▶ Saved data entries:
+ + + + + + +
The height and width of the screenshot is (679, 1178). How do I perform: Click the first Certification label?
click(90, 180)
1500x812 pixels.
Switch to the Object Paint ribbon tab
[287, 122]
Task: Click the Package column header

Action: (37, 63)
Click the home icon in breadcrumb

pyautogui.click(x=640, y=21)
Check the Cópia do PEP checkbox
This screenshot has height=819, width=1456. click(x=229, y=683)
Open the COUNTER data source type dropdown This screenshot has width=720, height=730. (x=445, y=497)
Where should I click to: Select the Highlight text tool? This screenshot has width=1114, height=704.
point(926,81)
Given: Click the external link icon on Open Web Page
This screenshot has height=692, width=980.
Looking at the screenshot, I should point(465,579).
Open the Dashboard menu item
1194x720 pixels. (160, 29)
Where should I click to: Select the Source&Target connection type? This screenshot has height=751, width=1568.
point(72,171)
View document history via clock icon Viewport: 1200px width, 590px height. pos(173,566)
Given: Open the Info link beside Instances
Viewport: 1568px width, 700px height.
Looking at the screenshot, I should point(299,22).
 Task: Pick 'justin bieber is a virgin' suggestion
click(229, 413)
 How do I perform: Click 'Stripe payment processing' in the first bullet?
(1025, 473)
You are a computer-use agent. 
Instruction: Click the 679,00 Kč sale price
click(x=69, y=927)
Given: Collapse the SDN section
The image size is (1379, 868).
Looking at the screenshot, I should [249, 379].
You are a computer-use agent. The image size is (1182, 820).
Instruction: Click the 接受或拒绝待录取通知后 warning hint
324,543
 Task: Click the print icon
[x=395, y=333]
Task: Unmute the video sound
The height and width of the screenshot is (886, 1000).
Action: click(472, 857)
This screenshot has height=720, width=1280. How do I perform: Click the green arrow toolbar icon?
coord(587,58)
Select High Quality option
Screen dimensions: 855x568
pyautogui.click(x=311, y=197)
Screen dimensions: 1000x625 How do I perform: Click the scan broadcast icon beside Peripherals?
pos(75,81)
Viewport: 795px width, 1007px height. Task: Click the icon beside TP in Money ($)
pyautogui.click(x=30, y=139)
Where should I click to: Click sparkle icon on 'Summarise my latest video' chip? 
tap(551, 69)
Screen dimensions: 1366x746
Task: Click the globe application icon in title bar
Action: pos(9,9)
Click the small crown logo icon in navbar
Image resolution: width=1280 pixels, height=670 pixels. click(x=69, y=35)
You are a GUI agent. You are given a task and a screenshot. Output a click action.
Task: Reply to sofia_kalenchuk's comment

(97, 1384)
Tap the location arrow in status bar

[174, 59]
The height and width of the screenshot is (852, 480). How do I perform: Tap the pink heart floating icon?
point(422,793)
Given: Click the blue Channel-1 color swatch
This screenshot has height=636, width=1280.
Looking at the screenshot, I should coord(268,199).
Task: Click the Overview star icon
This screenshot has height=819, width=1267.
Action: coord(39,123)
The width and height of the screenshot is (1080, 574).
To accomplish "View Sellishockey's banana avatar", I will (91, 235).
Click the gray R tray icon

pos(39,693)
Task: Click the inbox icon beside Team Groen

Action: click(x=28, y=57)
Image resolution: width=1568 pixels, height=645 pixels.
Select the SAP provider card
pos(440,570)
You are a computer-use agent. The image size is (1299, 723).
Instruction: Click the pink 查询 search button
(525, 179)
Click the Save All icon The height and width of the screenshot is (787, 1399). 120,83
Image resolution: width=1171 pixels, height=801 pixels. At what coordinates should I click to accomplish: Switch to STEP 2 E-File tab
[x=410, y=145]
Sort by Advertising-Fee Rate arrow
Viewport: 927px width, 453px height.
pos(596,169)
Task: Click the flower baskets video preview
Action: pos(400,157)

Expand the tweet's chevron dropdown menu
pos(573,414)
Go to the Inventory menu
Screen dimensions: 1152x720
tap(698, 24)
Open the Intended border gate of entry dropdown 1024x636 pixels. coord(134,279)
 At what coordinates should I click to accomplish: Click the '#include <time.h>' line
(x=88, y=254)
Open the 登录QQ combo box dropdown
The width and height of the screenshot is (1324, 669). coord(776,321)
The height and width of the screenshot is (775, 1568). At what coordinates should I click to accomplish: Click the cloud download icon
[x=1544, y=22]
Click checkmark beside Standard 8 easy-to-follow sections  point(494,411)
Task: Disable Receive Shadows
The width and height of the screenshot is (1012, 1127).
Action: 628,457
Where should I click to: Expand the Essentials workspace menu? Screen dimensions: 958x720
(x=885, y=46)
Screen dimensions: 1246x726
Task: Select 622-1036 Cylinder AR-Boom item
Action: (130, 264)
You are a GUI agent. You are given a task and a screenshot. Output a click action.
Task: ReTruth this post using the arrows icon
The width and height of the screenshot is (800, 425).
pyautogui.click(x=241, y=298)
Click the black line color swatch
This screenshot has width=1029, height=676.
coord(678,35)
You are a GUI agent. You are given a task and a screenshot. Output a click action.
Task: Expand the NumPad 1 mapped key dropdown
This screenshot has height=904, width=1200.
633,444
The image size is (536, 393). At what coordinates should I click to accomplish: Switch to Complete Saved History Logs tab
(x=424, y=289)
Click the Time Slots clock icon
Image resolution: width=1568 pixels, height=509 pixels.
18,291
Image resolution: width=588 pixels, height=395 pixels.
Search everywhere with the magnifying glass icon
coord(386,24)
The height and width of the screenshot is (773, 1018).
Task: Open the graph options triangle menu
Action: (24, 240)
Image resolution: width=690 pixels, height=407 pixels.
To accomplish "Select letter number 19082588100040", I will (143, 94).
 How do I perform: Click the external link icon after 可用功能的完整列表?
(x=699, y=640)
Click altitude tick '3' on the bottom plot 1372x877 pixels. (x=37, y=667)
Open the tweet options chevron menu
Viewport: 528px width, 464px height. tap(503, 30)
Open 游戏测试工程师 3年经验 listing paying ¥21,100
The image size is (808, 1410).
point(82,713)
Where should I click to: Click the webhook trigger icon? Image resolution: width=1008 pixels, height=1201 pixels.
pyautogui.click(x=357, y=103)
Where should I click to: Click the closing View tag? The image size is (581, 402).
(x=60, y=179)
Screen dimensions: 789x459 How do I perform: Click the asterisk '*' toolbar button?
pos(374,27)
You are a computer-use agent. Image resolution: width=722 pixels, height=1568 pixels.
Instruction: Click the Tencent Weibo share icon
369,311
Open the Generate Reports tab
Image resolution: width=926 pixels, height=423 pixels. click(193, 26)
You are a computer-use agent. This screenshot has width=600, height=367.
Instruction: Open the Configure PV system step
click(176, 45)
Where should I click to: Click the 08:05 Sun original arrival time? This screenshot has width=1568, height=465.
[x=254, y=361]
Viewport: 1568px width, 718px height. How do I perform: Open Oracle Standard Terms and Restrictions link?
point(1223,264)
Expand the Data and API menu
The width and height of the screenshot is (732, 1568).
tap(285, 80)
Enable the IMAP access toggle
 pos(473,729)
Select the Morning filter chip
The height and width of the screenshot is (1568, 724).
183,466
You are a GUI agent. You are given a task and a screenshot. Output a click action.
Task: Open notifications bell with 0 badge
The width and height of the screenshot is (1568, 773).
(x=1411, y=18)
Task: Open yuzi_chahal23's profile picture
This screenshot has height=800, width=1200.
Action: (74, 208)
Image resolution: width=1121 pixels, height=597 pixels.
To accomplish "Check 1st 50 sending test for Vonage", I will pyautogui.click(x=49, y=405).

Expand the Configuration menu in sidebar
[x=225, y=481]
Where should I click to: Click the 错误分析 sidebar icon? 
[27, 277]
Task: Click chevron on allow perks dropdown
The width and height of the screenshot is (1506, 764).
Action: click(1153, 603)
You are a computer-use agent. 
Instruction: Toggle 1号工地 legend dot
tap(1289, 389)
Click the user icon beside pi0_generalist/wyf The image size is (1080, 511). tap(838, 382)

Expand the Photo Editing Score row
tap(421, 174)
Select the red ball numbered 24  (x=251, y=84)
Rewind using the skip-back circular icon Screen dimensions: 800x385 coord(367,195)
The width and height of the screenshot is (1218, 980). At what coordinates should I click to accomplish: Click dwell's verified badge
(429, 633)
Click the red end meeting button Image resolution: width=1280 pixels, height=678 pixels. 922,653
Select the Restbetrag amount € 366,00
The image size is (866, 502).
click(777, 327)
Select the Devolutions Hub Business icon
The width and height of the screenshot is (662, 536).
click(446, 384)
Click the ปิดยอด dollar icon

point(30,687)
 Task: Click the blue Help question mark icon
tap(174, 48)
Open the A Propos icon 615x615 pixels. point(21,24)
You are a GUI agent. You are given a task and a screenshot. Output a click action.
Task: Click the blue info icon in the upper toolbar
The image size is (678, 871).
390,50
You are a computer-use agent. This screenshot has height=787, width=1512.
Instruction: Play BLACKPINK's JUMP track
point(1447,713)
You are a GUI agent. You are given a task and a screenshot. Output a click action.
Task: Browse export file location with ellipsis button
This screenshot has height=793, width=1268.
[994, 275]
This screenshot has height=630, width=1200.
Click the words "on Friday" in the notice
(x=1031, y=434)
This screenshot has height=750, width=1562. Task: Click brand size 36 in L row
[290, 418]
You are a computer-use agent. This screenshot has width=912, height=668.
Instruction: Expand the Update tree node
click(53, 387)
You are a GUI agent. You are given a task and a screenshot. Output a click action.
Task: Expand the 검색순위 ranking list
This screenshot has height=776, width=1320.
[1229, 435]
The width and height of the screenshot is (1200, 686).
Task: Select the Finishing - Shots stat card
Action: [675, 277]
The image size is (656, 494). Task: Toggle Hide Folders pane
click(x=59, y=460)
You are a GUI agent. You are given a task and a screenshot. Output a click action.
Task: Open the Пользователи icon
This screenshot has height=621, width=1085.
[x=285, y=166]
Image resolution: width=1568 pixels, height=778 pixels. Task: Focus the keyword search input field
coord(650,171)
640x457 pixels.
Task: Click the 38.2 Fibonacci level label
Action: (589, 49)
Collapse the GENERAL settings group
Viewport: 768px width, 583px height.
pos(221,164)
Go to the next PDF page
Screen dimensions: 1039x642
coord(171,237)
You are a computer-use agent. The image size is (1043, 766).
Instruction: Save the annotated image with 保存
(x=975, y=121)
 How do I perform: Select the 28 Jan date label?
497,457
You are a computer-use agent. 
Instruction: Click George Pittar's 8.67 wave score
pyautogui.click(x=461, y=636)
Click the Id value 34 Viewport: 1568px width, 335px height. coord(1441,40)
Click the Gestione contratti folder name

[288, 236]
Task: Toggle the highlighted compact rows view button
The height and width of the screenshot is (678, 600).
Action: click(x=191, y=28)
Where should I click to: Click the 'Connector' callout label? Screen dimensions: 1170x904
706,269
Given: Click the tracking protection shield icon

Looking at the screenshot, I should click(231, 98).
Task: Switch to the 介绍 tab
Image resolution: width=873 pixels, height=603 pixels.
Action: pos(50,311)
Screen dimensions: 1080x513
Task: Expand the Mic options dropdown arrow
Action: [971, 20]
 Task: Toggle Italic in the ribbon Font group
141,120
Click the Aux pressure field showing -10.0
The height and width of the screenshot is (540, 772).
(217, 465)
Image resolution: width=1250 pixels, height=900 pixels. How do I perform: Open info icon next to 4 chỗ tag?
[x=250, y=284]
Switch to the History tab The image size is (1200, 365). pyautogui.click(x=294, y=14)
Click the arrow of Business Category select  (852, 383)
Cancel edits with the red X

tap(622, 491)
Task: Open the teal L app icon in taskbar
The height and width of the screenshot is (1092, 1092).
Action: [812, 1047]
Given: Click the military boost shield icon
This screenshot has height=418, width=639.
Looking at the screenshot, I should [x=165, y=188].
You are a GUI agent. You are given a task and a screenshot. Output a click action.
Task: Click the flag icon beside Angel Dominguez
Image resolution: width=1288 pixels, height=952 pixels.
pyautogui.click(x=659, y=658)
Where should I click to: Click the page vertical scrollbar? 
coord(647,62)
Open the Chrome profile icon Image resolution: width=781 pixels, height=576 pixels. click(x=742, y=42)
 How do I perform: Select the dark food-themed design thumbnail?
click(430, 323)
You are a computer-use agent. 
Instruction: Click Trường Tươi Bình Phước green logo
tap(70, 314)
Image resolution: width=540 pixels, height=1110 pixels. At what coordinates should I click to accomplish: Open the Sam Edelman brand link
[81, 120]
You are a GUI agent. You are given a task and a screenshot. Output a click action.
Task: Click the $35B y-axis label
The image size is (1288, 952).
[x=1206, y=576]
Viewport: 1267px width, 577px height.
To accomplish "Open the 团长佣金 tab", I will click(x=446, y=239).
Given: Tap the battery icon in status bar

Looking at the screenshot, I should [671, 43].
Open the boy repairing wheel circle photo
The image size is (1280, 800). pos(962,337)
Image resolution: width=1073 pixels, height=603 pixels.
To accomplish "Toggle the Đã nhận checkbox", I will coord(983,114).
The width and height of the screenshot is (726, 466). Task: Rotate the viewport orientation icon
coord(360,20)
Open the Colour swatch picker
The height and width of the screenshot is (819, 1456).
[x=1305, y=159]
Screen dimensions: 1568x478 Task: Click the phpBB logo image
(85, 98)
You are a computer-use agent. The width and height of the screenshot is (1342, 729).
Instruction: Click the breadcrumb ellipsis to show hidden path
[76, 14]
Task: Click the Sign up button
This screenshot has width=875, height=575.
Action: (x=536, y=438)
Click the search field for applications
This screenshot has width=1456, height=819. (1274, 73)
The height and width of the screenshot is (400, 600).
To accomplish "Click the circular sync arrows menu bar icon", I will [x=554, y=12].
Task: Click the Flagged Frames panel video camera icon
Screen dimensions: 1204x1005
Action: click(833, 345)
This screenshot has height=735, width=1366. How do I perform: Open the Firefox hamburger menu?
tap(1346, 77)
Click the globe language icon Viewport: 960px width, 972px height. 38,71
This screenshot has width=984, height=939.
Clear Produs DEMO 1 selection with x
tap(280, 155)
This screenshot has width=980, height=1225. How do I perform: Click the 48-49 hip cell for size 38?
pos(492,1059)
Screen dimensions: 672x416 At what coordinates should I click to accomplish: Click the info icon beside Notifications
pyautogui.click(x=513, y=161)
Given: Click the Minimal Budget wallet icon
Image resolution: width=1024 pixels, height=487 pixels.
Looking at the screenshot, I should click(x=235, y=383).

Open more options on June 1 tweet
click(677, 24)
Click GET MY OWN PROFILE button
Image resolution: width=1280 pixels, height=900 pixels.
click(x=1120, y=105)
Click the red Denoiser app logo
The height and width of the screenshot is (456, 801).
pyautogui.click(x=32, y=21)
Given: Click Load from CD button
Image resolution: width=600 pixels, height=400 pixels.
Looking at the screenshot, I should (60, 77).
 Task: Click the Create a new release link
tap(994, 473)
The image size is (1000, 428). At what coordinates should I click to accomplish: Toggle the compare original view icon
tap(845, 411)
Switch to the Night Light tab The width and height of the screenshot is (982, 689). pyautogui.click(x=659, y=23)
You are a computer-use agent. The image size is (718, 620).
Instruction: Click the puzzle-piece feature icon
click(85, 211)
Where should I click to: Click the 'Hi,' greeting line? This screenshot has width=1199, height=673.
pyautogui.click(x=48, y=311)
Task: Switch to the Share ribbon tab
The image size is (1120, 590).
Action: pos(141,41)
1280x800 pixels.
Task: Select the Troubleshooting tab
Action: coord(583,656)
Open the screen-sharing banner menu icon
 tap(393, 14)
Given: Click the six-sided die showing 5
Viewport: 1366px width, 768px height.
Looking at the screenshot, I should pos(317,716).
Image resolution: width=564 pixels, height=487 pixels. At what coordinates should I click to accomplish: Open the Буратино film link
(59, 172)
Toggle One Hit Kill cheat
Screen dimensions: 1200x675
+ + + + + + +
▶ TASK TO CARRY OUT: Every line above from the line with "Instruction: Save the annotated image with 保存" to the line with "Given: Click the military boost shield icon", inclusive, must be returned exactly; no other line belongs in the reply.

▶ WRITTEN REPLY:
Instruction: Save the annotated image with 保存
(x=975, y=121)
 How do I perform: Select the 28 Jan date label?
497,457
You are a computer-use agent. 
Instruction: Click George Pittar's 8.67 wave score
pyautogui.click(x=461, y=636)
Click the Id value 34 Viewport: 1568px width, 335px height. coord(1441,40)
Click the Gestione contratti folder name

[288, 236]
Task: Toggle the highlighted compact rows view button
The height and width of the screenshot is (678, 600).
Action: click(x=191, y=28)
Where should I click to: Click the 'Connector' callout label? Screen dimensions: 1170x904
706,269
Given: Click the tracking protection shield icon

Looking at the screenshot, I should click(231, 98).
Task: Switch to the 介绍 tab
Image resolution: width=873 pixels, height=603 pixels.
Action: pos(50,311)
Screen dimensions: 1080x513
Task: Expand the Mic options dropdown arrow
Action: [971, 20]
 Task: Toggle Italic in the ribbon Font group
141,120
Click the Aux pressure field showing -10.0
The height and width of the screenshot is (540, 772).
(217, 465)
Image resolution: width=1250 pixels, height=900 pixels. How do I perform: Open info icon next to 4 chỗ tag?
[x=250, y=284]
Switch to the History tab The image size is (1200, 365). pyautogui.click(x=294, y=14)
Click the arrow of Business Category select  (852, 383)
Cancel edits with the red X

tap(622, 491)
Task: Open the teal L app icon in taskbar
The height and width of the screenshot is (1092, 1092).
Action: [812, 1047]
Given: Click the military boost shield icon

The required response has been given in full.